***** Passage given
The factory was purpose built for aircraft manufacture by AVRO and originally opened in 1939. They built Lancaster bombers here. Later they built Vulcans and Nimrods as well as civilian aircraft such as the AVRO Anson and 748. In the 1970s AVROS became part of the Hawker Siddeley group before nationalisation as British Aerospace and finally privatisation as part of BAE Systems. During the war it employed 11,000. In it's post-war heyday it employed 6,000.
On Friday the final 200ish will bid a forlorn farewell. Some have managed to get jobs at the groups other plants (all involving a hell of a lot of travelling), others have bitten the bullet and taken redundancy.
Dearest's mother worked there, my father worked there, Dearest's uncles worked there. Eldest and Youngest have worked there - Youngest is still based there but will now have to commute 60 or 70 miles each day. All around the area there are families whose working lives are intricately tied up with the place. They were good jobs too. Not McJobs but skilled jobs that paid well. Apprenticeships and great training schools. Proper career paths with plenty of opportunities to progress. All gone now though.
As well as the work there was also a vibrant and thriving social side to the place as well. We had a lovely grade II Georgian house surrounded by football and cricket pitches, bowling greens and greenery. There was a snooker and table tennis tables. A darkroom for the camera club, discos, gala days, inter-departmental competitions as well as teams that played in local leagues. Charities in the area benefitted enormously.
Local businesses also thrived. From engineering and office suppliers to shops, pubs and other services, the factory was a wealth generator.
And now, it's gone.
Sadly it's not alone. In my local area over the last twenty years we have lost a hell of a lot of skilled jobs. And I'm talking 1,000s of jobs here. Within ten miles of my house, apart from BAE Systems there was Ferrantis and Mather and Platts. Each one of them sustaining a little economic system around them. Sub contractors, newsagents, pubs......... Where I work now I can gaze out onto Salford Quays and the neighbouring Trafford Park - one of the biggest industrial estates in Europe employing 30,000 in it's prime. A shadow of it's former self now with storage facilities and a couple of distribution centres. Just a little further out is BAE Systems' Woodford factory, flight sheds and runway. Another employer of 1,000s. Now just expensive real estate waiting for a house builder to snap it up. A housing estate in a lovely part of Cheshire. Nice.
We live in a post-industrial world.
Still, it's not all bad news, Gideon and Dave have a plan for growth! Honest. In the past few years new jobs have been created in my area. We have a Mega Tesco, open 24/7, an Aldi, KFC, McDonalds, Morrisons, Lidl. All of them selling stuff to people with less and less to spend. A sustainable economic model if ever there was one.
I watched the first part of Jeremy Paxman's 'Empire' series. A promising beginning. Sumptuous photography, dramatic music and a wry presenter with a stiletto tongue (as and when required).
I'm of an age where, as a child, the Empire was still very much assumed to still exist. At primary school I can still remember the globes covered in pink. The heroes we were taught about: Dr Livingstone, General Gordon, the Missionaries spreading good old fashioned English Christianity to the poor savages of the African interior. I can't remember any mention of the Empire's involvement in the slave trade or, for that matter, the Opium Wars.
**********
Exercise prompt: In the passage about the AVRO factory, how many people did the factory employ during the war?
***** Data listing
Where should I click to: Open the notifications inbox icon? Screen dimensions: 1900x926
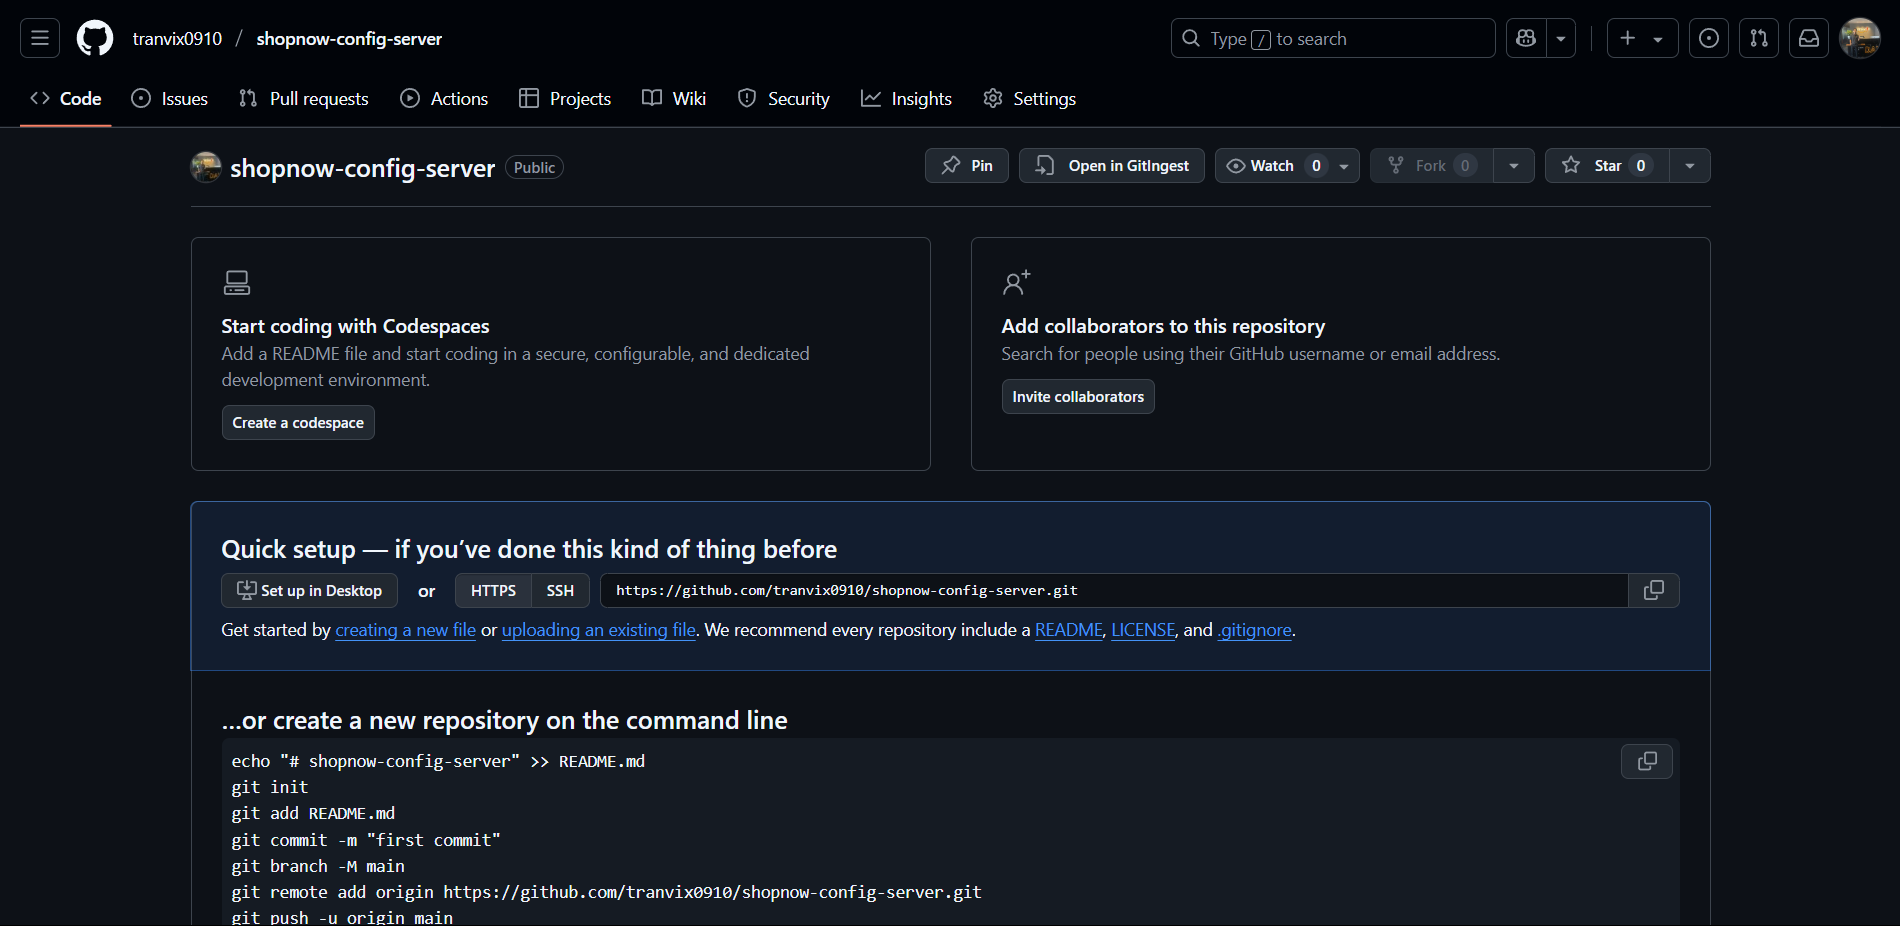tap(1809, 38)
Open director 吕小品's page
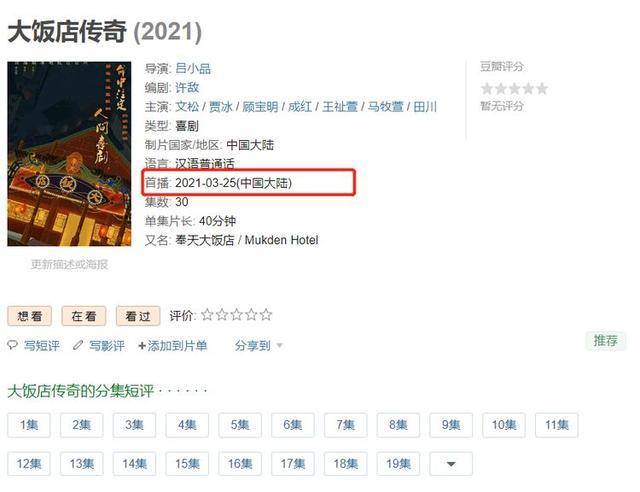This screenshot has width=640, height=492. (193, 68)
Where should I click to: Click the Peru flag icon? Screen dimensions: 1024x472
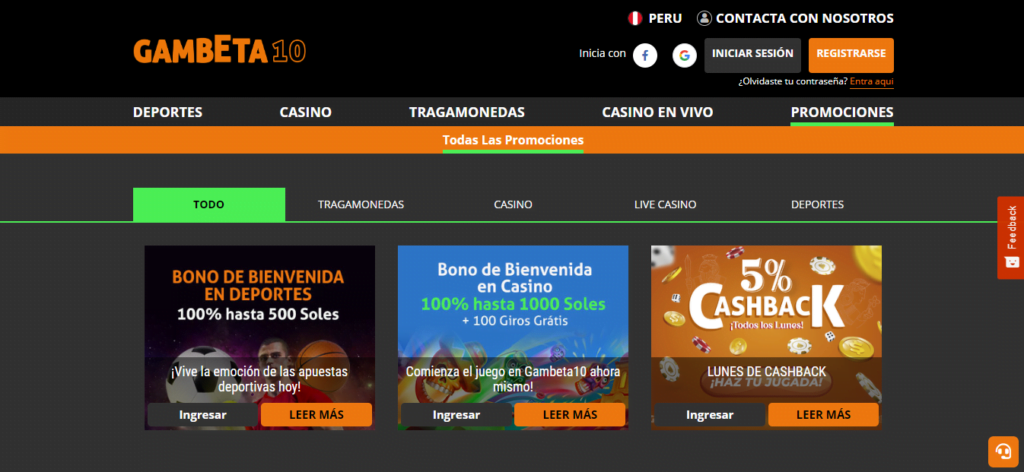click(635, 18)
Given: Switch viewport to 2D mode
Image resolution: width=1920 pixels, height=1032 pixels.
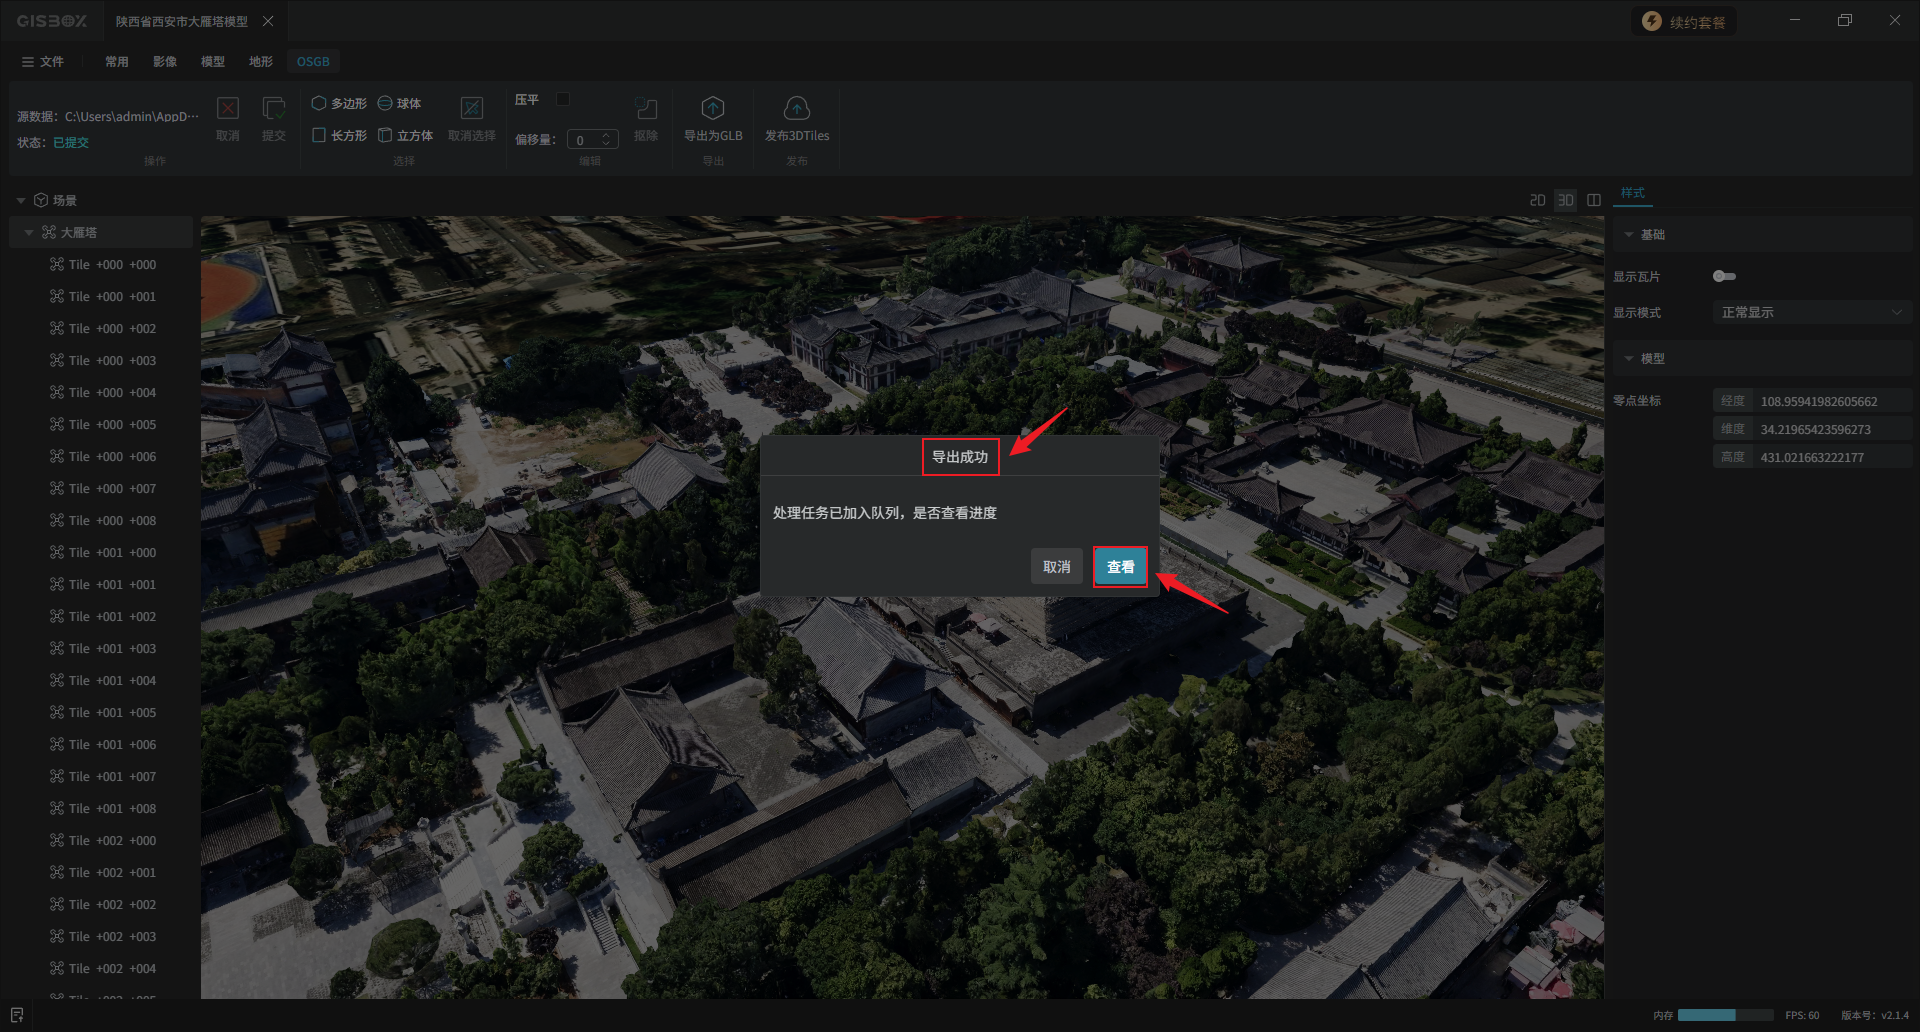Looking at the screenshot, I should (x=1537, y=200).
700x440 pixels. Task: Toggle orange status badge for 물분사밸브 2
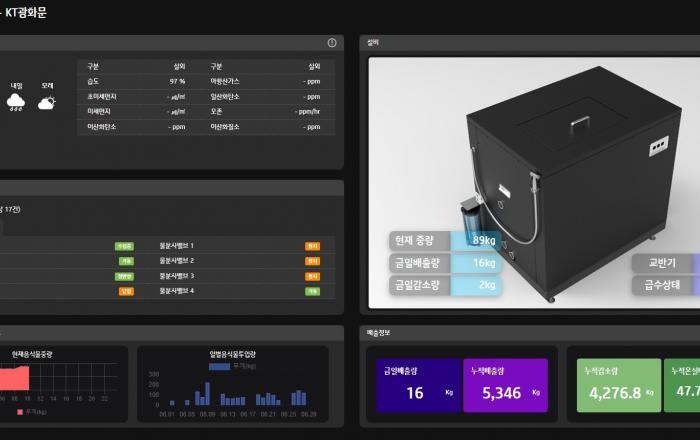click(x=312, y=260)
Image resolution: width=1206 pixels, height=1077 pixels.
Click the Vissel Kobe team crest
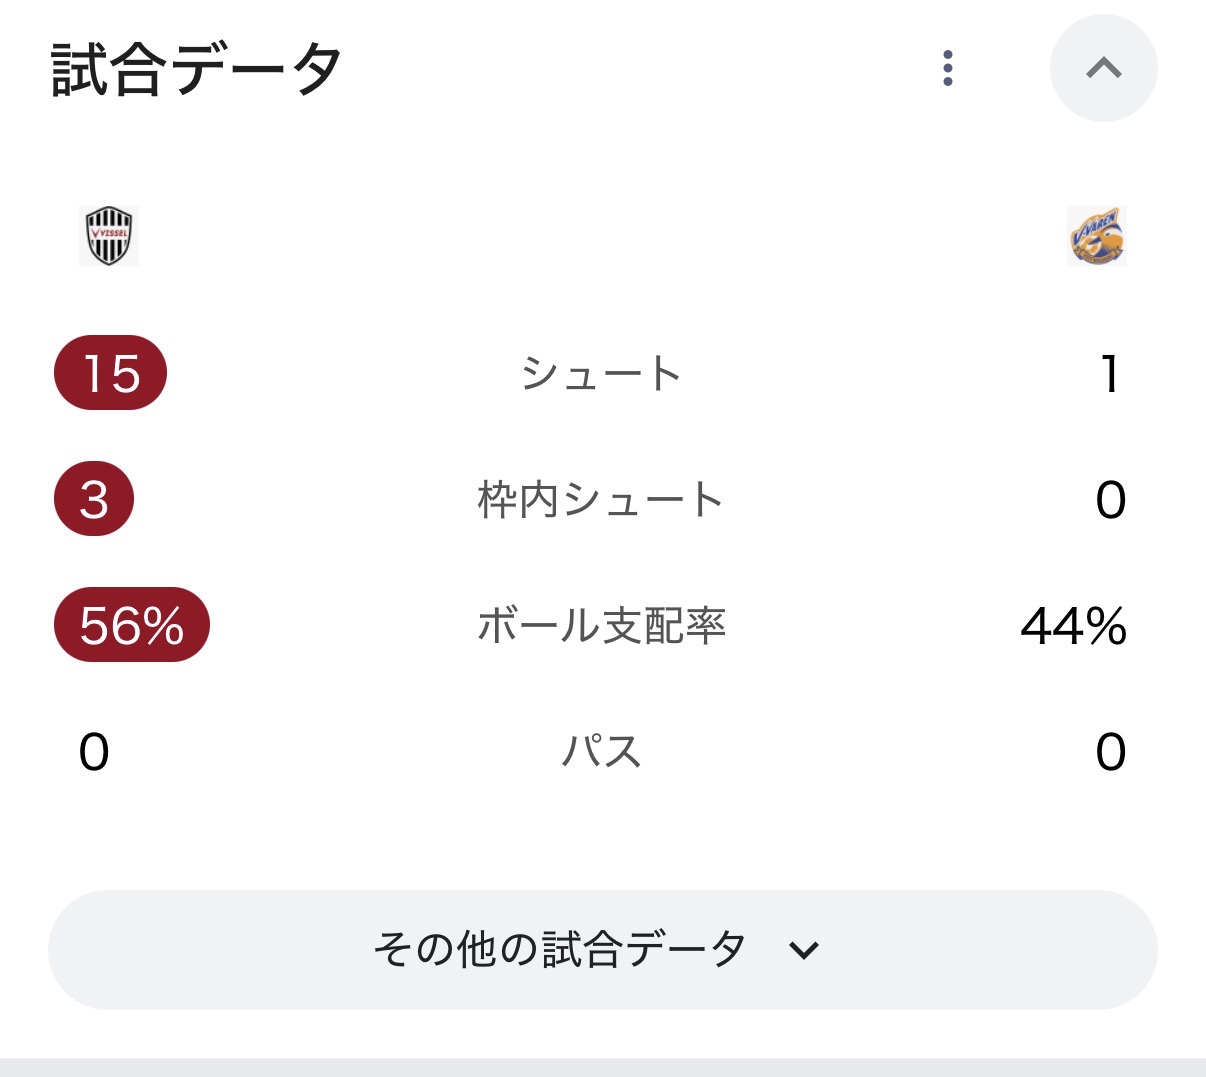coord(109,236)
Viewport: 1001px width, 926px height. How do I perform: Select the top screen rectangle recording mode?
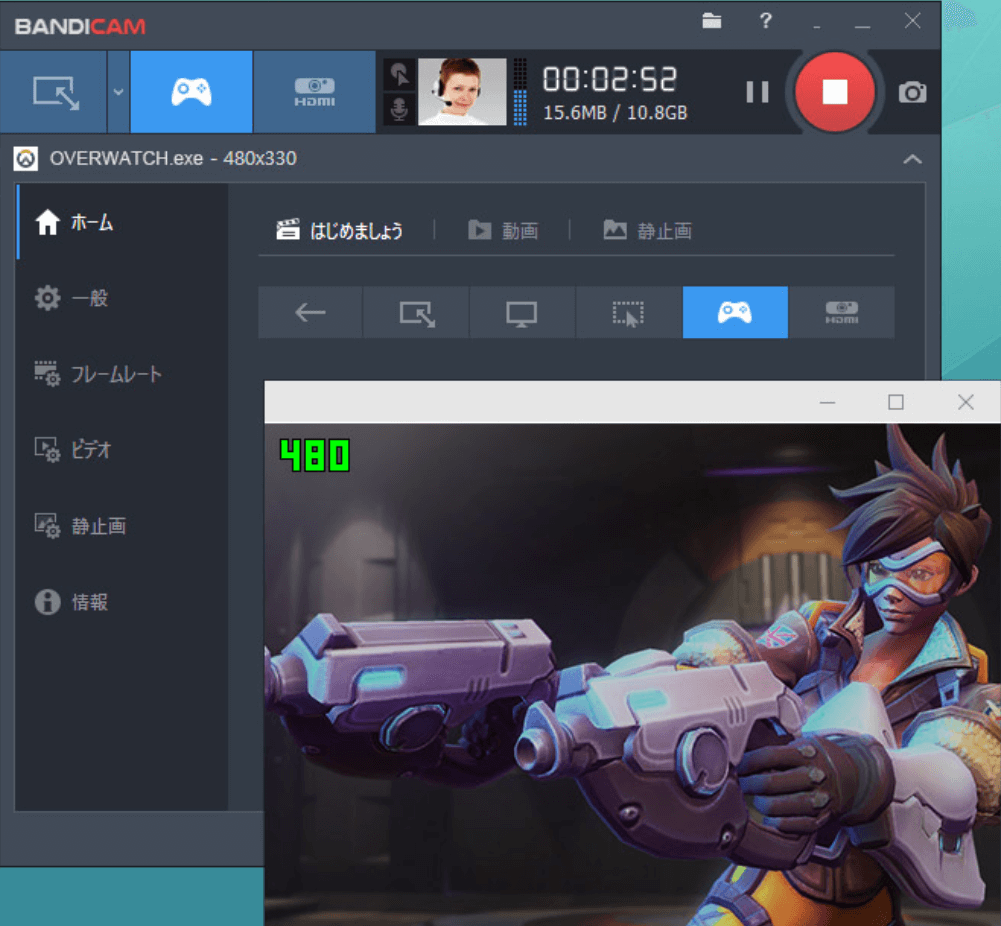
**********
Written solution: 11,000